66474 – mod_ssl SSLCertificate[Key]File Directives description unclear regarding combined public/private files

Bug 66474 - mod_ssl SSLCertificate[Key]File Directives description unclear regarding combined public/private files

Summary: mod_ssl SSLCertificate[Key]File Directives description unclear regarding comb...

Status:	NEW

Alias:	None

Product:	Apache httpd-2
Classification:	Unclassified
Component:	Documentation (show other bugs)
Version:	2.5-HEAD
Hardware:	All All

Importance:	P2 enhancement (vote)
Target Milestone:	---
Assignee:	HTTP Server Documentation List

URL:
Keywords:

Depends on:
Blocks:

Reported:	2023-02-10 22:48 UTC by Philippe Cloutier
Modified:	2023-02-10 22:48 UTC (History)
CC List:	0 users

Attachments
Add an attachment (proposed patch, testcase, etc.)

Note You need to log in before you can comment on or make changes to this bug.

Description Philippe Cloutier 2023-02-10 22:48:25 UTC

The documentation of mod_ssl's SSLCertificateFile Directive contains the following paragraph:
Finally the end-entity certificate's private key can also be added to the certificate file instead of using a separate SSLCertificateKeyFile directive. This practice is highly discouraged. If it is used, the certificate files using such an embedded key must be configured after the certificates using a separate key file. If the private key is encrypted, the pass phrase dialog is forced at startup time.
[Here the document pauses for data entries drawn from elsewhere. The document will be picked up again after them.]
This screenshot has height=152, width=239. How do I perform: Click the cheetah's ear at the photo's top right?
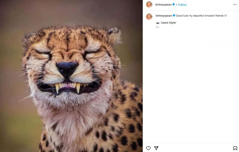click(x=114, y=34)
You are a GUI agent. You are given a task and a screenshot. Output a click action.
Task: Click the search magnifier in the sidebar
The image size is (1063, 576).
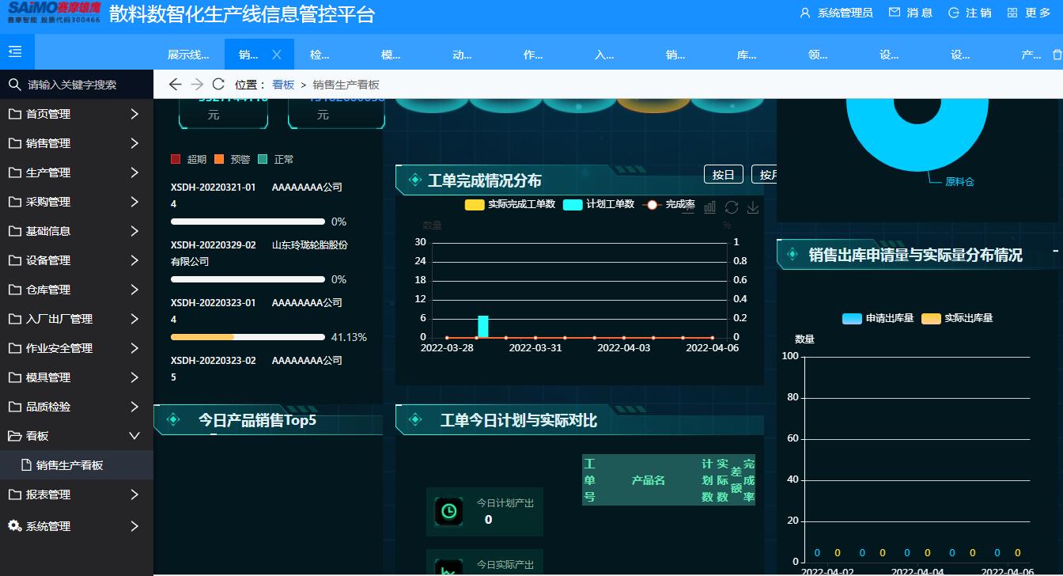14,84
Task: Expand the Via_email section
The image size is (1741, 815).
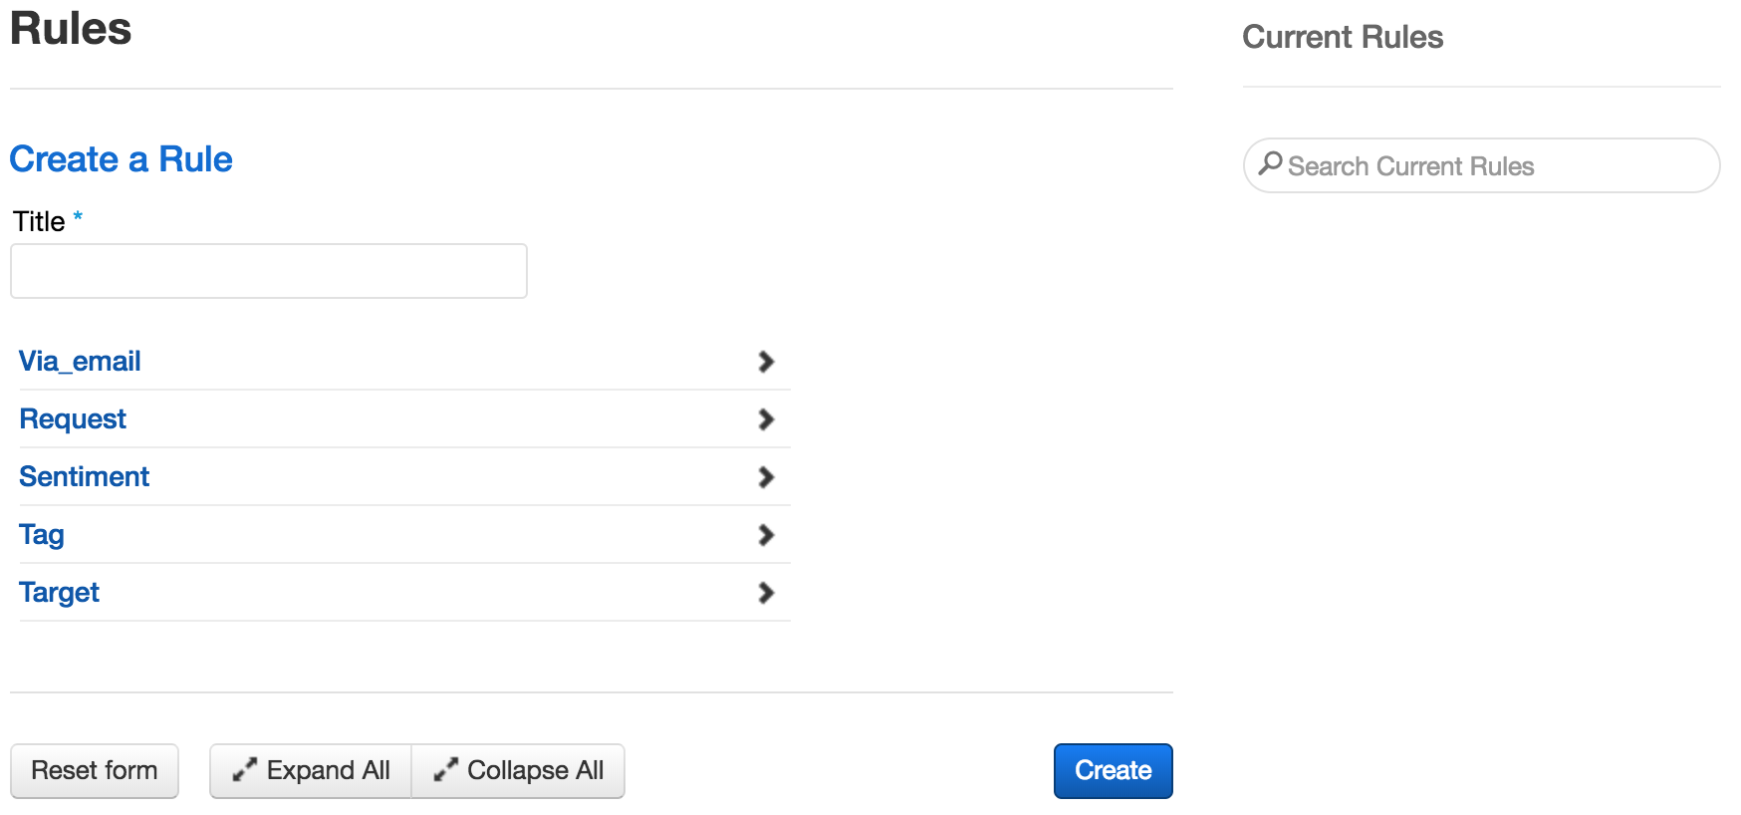Action: [404, 362]
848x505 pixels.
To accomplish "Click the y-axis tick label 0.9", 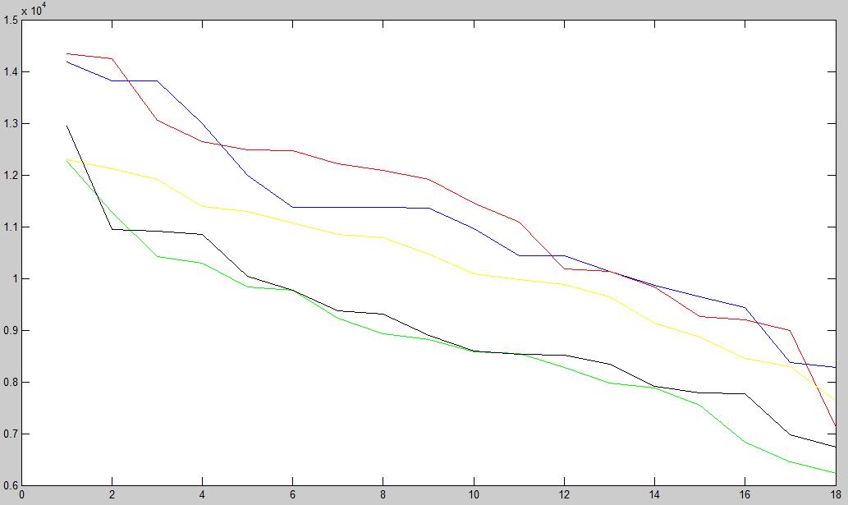I will (x=10, y=331).
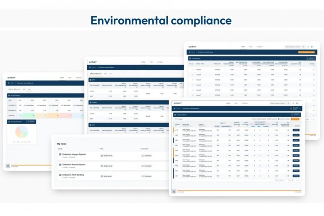Click the bell icon in the Fleet Ranking window
Viewport: 324px width, 216px height.
[308, 47]
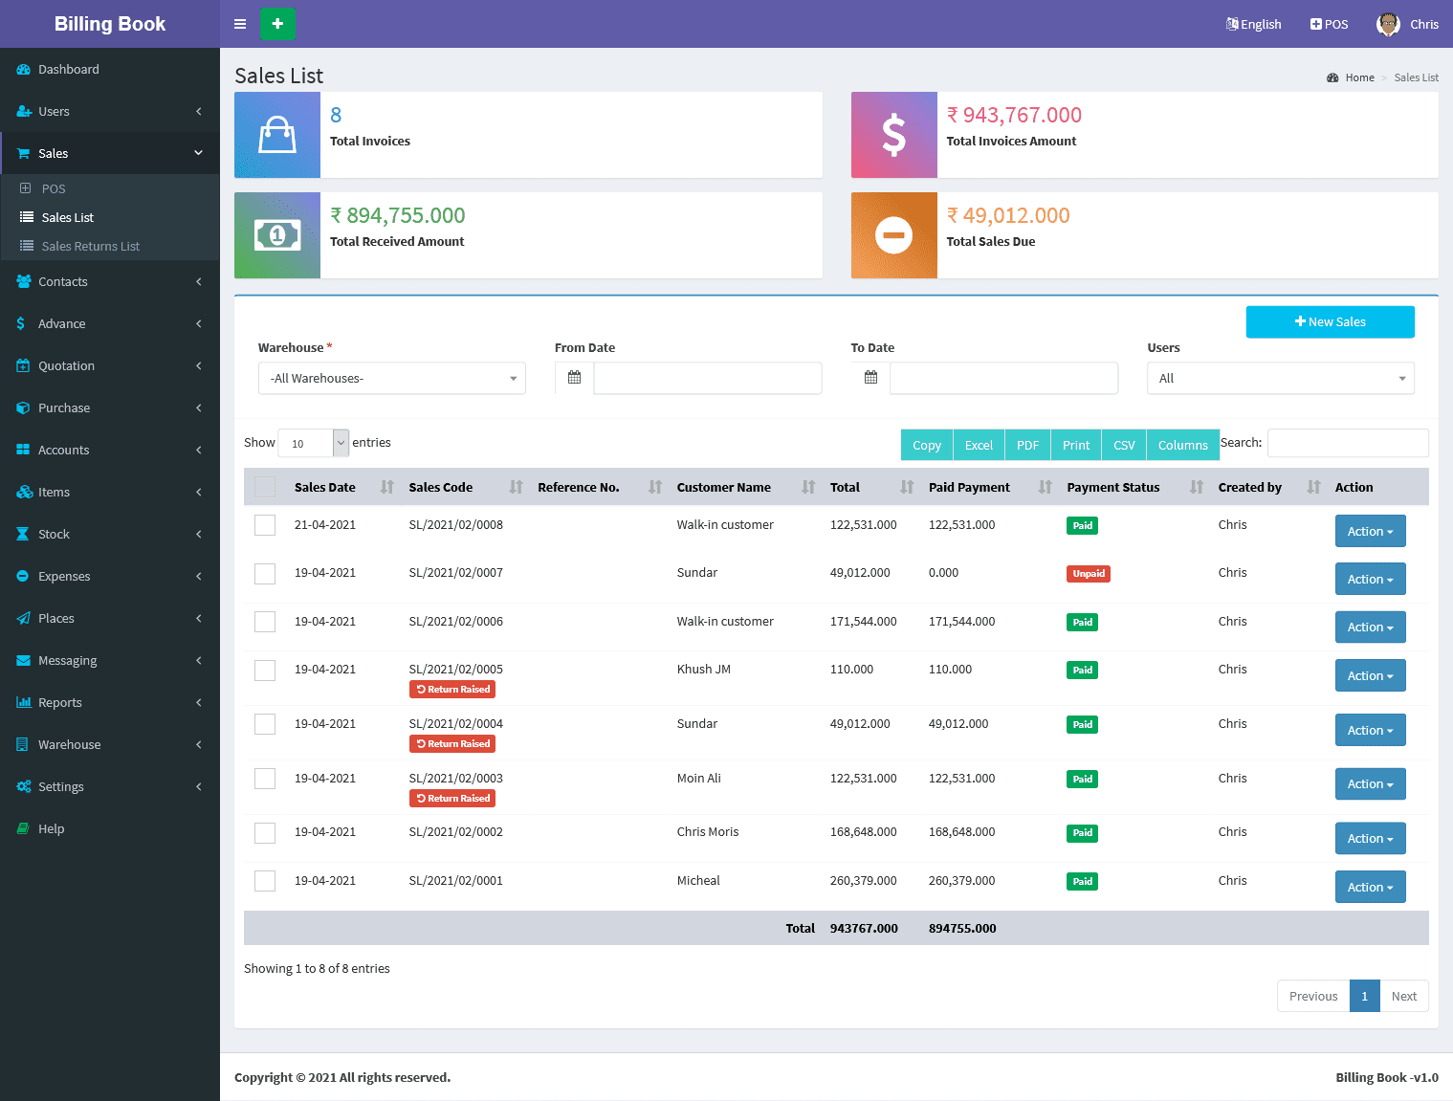Check the select-all checkbox in table header

coord(265,487)
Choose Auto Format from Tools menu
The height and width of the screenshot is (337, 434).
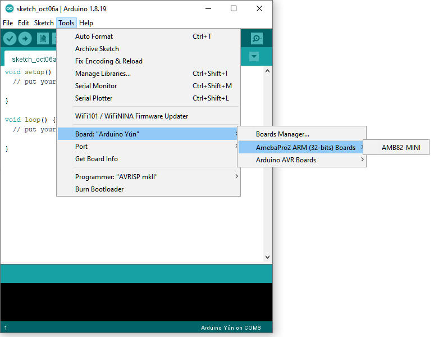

SSLCertificateKeyFile's contains a similar paragraph:
The private key may also be combined with the certificate in the file given by SSLCertificateFile, but this practice is highly discouraged. If it is used, the certificate files using such an embedded key must be configured after the certificates using a separate key file.

These paragraphs are both unclear about the reason why the mentioned practice is highly discouraged. According to what Lucien Gentis wrote in ticket #66384, the constraint mentioned is that directives cannot be freely ordered when such directives are used.

Please clarify the constraint and explain why the practice is discouraged. I suggest to replace SSLCertificateKeyFile's paragraph with:
The private key may also be combined with the certificate in the file given by SSLCertificateFile, but this practice is highly discouraged. If it is used, the directives with certificate files using such an embedded key must follow directives with certificates using a separate key file.